Chemotactic Signalling Triggers Dental Pulp Fibrosis in the Stem Cell Niches During

Aging often triggers dental pulp fibrosis, leading to various clinical repercussions, including heightened vulnerability to dental infections, compromised tooth vitality, and reduced responsiveness to dental interventions. Despite its common occurrence in clinical settings, the precise molecular mechanisms driving this condition remain elusive. Leveraging single-cell transcriptome analysis from both our own and publicly available datasets, we identified Ccrl2+ macrophages as particularly prone to susceptibility during the early stages of aging. Notably, dental pulp progenitors exhibiting high expression of Rarres2, a unique ligand for Ccrl2, orchestrate the selective recruitment of a specific macrophage population to the stem cell niches.

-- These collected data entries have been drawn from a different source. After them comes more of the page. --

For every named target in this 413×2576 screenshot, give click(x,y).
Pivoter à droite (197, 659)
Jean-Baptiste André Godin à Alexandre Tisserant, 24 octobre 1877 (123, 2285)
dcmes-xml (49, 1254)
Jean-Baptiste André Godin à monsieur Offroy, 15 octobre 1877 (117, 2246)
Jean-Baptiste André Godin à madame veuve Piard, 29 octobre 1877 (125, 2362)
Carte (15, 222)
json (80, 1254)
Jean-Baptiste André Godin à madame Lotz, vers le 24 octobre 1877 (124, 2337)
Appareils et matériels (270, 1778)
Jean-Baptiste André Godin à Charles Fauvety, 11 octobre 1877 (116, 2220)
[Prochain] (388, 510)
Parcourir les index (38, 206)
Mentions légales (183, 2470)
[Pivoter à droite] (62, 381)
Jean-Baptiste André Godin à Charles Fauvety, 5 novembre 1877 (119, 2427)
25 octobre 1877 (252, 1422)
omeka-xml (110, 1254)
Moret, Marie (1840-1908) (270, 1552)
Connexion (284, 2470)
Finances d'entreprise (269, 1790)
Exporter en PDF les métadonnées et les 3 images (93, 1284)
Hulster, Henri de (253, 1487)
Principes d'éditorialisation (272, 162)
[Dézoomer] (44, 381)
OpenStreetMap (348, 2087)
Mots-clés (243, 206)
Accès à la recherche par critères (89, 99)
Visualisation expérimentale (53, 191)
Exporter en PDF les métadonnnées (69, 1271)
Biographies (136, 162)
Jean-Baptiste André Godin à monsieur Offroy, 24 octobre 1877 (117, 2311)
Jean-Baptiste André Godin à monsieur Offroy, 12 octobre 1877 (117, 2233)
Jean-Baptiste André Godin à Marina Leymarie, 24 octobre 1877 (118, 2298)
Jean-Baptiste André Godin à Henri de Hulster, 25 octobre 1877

Subsequently, this results in the presentation of the ligand-receptor complex to Cmklr1, a receptor ubiquitously expressed among all macrophage populations, ultimately leading to macrophage activation and expansion via the Rarres2/Ccrl2/Cmklr1 axis. Our study, supported by rigorous experimental validation, conclusively shows that macrophage activation and expansion in stem cell niches lead to increased secretion of proinflammatory factors, which contribute to dental pulp fibrosis during aging. Our data reveals the complex molecular dynamics of dental pulp aging, particularly focusing on interactions within the immune microenvironment. It offers a novel perspective on potential treatments for age-related pulp diseases, highlighting the role of macrophages and the possibility of modifying the immune microenvironment for therapeutic benefit. Mouse incisors from mandibles were carefully dissected from 15 C57BL/6 mice aged 8-12 months. The incisor pulp, with minimal inclusion of dental epithelium, was isolated and analysed using scRNAseq.